Optimal Guarantees for Online Selection Over Time
Sebastian Perez-Salazar, Victor Verdugo
TL;DR
The paper advances the theory of prophet inequalities over time (POT) in the IID setting by deriving best-possible worst-case guarantees for both a single-threshold policy and the optimal dynamic programming policy. It develops a density-based analysis and a convex-optimization framework to obtain tight bounds for small numbers of thresholds (1, 2, and 3) and then characterizes the optimal policy for any finite horizon $n$ via a convex program, with a limit analysis yielding an asymptotic ratio near $0.618$. It also extends the discussion to adversarial and random-order models, proving a constant-factor guarantee of about $0.162$ in the random-order POT, and a lower-bound hardness under adversarial ordering. The methods connect threshold-based policies to infinite- and finite-dimensional convex programs, enabling exact computation of worst-case ratios and shedding light on the gap between simple, implementable strategies and the optimal offline benchmark. Overall, the work sharpens the understanding of the trade-off between commitment duration and opportunity capture, with implications for online selection and pricing mechanisms under time-constrained decisions.
Abstract
Prophet inequalities are a cornerstone in optimal stopping and online decision-making.
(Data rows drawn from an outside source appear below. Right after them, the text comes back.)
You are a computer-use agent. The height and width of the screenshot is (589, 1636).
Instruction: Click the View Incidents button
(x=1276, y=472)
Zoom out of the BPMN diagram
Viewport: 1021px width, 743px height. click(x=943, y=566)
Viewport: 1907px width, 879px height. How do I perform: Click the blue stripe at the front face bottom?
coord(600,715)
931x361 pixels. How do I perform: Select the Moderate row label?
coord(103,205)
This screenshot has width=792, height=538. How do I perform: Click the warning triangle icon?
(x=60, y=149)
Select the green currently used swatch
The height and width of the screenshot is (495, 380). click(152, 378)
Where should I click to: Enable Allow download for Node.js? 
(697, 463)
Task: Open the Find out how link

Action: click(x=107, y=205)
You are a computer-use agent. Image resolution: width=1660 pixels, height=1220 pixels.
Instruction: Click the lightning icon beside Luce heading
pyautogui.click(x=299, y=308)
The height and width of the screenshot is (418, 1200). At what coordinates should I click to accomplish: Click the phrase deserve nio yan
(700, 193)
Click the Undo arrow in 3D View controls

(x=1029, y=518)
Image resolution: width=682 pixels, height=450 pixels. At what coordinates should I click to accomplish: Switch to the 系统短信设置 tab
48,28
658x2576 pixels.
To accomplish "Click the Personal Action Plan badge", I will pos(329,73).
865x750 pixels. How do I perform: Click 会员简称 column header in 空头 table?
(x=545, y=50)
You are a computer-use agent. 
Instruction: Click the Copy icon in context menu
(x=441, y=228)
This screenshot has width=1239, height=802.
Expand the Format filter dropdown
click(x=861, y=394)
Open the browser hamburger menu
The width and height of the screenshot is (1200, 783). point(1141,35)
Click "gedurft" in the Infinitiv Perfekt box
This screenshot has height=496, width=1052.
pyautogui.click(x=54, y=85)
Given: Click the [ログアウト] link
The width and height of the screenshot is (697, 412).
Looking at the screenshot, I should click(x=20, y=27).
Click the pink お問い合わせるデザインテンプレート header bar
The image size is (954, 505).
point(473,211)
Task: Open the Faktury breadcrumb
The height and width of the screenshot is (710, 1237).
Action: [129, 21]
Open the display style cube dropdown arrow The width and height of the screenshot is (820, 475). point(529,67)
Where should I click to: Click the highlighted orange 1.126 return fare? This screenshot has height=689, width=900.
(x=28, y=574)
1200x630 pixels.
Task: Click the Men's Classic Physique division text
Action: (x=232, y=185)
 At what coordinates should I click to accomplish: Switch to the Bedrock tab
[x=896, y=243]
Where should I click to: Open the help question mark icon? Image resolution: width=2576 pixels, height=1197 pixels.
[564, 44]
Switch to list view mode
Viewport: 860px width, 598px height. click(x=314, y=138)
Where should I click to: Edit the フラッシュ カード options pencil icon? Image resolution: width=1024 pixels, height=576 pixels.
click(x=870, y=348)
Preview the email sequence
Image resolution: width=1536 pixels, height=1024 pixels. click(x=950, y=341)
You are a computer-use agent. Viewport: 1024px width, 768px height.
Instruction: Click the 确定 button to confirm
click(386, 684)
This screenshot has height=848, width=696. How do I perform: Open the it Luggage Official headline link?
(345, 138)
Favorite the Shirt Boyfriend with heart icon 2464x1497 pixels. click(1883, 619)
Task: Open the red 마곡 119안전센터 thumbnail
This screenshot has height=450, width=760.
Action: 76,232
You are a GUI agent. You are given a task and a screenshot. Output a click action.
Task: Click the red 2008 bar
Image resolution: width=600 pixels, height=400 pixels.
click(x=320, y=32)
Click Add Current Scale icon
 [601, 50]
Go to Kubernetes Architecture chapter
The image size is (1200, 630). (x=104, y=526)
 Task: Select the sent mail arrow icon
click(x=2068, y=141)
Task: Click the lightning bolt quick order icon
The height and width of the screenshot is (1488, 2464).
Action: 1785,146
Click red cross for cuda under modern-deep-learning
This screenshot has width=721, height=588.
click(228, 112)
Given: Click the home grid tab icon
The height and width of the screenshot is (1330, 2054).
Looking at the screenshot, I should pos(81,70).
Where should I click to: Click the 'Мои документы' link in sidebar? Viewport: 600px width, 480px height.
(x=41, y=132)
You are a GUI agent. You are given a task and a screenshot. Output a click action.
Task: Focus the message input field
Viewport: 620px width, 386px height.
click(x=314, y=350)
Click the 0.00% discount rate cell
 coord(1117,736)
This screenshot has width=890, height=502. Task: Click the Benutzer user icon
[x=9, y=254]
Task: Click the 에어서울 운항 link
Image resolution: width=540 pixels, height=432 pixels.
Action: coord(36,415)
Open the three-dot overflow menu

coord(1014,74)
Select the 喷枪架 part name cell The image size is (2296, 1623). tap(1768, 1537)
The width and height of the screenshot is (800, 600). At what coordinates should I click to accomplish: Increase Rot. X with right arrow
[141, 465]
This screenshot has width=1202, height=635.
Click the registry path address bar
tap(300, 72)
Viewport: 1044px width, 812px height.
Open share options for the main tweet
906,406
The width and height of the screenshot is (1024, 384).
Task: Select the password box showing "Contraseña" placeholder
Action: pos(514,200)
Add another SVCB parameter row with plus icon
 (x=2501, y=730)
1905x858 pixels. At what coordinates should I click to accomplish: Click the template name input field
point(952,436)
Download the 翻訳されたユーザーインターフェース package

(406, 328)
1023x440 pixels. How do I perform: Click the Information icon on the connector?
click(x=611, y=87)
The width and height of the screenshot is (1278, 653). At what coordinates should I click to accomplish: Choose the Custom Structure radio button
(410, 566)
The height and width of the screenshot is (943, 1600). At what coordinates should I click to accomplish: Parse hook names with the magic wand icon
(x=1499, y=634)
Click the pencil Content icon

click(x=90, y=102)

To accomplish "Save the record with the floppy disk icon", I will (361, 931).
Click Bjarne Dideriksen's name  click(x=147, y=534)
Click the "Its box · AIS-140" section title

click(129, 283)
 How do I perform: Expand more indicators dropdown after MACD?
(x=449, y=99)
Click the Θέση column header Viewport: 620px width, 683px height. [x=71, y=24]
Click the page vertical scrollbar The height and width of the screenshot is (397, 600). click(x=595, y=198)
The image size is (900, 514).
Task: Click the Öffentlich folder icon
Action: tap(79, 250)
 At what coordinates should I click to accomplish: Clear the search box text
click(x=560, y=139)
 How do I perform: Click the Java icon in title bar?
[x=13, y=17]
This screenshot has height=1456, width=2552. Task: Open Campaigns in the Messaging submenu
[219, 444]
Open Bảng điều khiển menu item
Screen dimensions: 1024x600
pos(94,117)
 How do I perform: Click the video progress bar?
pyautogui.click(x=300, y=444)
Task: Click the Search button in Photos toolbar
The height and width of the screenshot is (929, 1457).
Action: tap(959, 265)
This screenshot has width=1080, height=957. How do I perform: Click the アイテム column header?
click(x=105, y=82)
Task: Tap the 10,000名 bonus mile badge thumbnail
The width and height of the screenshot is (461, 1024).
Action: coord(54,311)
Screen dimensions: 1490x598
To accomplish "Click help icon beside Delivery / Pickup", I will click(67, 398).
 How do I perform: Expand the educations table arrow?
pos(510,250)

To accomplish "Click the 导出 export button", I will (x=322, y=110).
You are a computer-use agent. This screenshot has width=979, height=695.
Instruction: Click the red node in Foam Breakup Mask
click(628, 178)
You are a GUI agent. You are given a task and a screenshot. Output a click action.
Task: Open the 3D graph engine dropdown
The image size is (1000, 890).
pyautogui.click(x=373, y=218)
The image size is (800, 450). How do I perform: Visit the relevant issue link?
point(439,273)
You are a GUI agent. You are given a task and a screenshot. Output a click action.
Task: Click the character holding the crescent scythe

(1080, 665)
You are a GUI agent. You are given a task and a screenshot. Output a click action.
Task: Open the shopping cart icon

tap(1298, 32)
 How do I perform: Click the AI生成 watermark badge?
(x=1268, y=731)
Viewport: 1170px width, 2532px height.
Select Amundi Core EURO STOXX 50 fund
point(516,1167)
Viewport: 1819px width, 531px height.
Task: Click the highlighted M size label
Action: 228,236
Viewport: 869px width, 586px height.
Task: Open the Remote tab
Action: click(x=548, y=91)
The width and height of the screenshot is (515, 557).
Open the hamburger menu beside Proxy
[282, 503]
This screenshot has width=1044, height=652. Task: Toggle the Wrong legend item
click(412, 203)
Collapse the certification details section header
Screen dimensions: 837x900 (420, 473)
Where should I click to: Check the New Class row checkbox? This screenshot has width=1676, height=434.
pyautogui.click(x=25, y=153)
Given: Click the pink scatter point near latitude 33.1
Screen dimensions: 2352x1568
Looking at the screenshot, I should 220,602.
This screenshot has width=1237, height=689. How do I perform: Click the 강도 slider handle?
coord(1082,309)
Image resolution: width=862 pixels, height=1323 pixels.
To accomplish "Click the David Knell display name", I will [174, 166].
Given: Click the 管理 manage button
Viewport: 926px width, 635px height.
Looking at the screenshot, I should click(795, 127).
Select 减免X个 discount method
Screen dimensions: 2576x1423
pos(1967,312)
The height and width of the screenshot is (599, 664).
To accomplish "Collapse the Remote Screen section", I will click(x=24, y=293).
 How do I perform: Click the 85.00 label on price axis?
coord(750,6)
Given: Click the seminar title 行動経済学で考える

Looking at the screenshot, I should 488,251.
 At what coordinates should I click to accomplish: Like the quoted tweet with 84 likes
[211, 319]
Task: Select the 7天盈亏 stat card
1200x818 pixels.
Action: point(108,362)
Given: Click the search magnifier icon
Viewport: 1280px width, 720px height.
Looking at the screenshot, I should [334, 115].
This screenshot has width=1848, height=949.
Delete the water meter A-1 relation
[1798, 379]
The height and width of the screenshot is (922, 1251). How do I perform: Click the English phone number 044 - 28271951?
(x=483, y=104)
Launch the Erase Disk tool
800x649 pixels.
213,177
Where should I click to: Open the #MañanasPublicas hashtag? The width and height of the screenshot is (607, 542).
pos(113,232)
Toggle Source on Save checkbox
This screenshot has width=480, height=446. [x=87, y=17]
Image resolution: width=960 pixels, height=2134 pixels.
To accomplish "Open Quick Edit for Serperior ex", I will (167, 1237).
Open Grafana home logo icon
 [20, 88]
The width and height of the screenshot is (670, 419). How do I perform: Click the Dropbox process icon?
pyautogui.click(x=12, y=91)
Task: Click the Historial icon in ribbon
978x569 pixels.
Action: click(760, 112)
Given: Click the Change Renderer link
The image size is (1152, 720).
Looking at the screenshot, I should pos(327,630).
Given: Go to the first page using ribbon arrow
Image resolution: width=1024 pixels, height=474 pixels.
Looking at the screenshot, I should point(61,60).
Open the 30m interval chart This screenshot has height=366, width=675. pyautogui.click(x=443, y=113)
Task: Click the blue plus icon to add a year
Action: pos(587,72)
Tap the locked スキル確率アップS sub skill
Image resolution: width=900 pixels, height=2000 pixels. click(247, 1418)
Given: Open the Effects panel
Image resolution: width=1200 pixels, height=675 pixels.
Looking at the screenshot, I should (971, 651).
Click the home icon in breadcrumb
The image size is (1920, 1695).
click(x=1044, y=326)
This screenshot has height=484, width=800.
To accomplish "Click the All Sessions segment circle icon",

Traditionally, they involve the sequential observation of $n$ non-negative independent random variables and face irrevocable accept-or-reject choices. The goal is to provide policies that provide a good approximation ratio against the optimal offline solution that can access all the values upfront -- the so-called prophet value. In the prophet inequality over time problem (POT), the decision-maker can commit to an accepted value for $τ$ units of time, during which no new values can be accepted. This creates a trade-off between the duration of commitment and the opportunity to capture potentially higher future values. In this work, we provide best possible worst-case approximation ratios in the IID setting of POT for single-threshold algorithms and the optimal dynamic programming policy. We show a single-threshold algorithm that achieves an approximation ratio of $(1+e^{-2})/2\approx 0.567$, and we prove that no single-threshold algorithm can surpass this guarantee. With our techniques, we can analyze simple algorithms using $k$ thresholds and show that with $k=3$ it is possible to get an approximation ratio larger than $\approx 0.602$. Then, for each $n$, we prove it is possible to compute the tight worst-case approximation ratio of the optimal dynamic programming policy for instances with $n$ values by solving a convex optimization program. A limit analysis of the first-order optimality conditions yields a nonlinear differential equation showing that the optimal dynamic programming policy's asymptotic worst-case approximation ratio is $\approx 0.618$. Finally, we extend the discussion to adversarial settings and show an optimal worst-case approximation ratio of $\approx 0.162$ when the values are streamed in random order.